Hyper-parameter tuning

  • Between the two hyper-parameters: number of knots \(k\) and the smoothing parameter \(\lambda\), the choice of \(\lambda\) plays the crucial role

  • We can always use a \(k\) large enough, more flexible then we expect to need to represent \(f(x)\)

  • In mgcv package, the default choice is \(k = 20\), and knots are evenly spread out over the range of observed data

Choose \(\lambda\) by leave-one-out cross validation

  • Under linear regression, to compute leave-one-out cross validation error (called the ordinary cross validation score), we only need to fit the full model once \[ \mathcal{V}_o = \frac{1}{n} \sum_{i=1}^n \left(y_i - \hat{f}^{[-i]}_i \right)^2 = \frac{1}{n} \sum_{i=1}^n \frac{\left(y_i - \hat{f}_i\right)^2}{(1 - A_{ii})^2} \]

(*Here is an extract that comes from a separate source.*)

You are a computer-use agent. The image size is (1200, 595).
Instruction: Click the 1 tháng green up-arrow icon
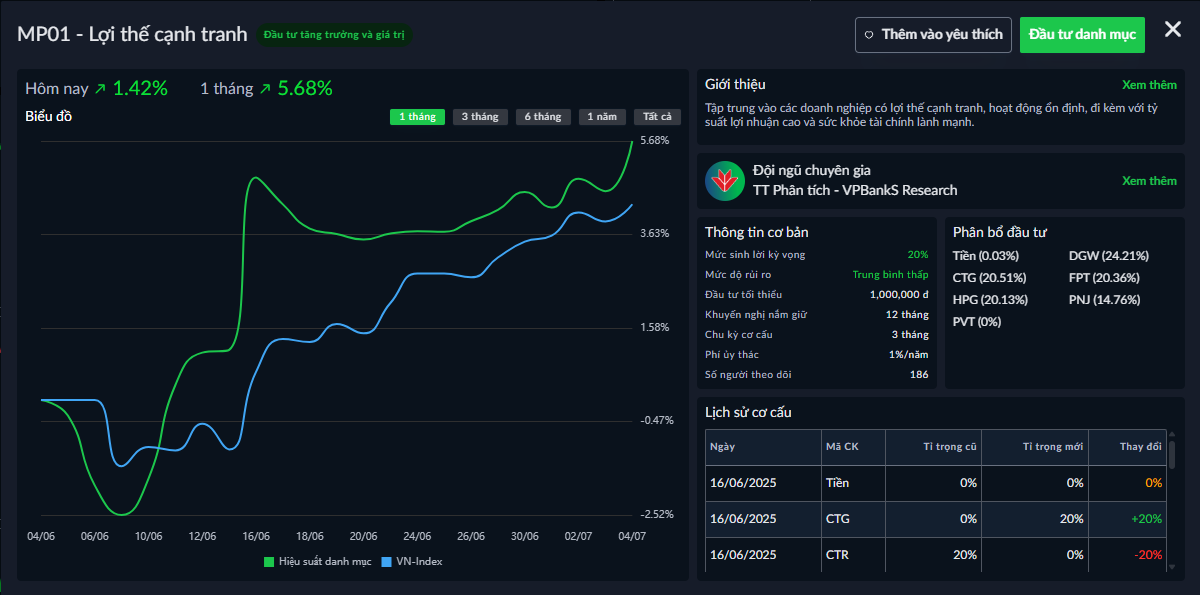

    • \(\hat{f}^{[-i]}_i\) is the model fitted to all data except \(y_i\)
    • \(\hat{f}_i\) is the model fitted to all data, and \(A_{ii}\) is the \(i\)th diagonal entry of the corresponding hat matrix
  • In practice, \(A_{ii}\) are often replaced by their mean \(\text{tr}(\mathbf{A})/n\). This results in the generalized cross validation score (GCV) \[ \mathcal{V}_g = \frac{n \sum_{i=1}^n \left(y_i - \hat{f}_i\right)^2}{\left[n - \text{tr}(\mathbf{A}) \right]^2} \]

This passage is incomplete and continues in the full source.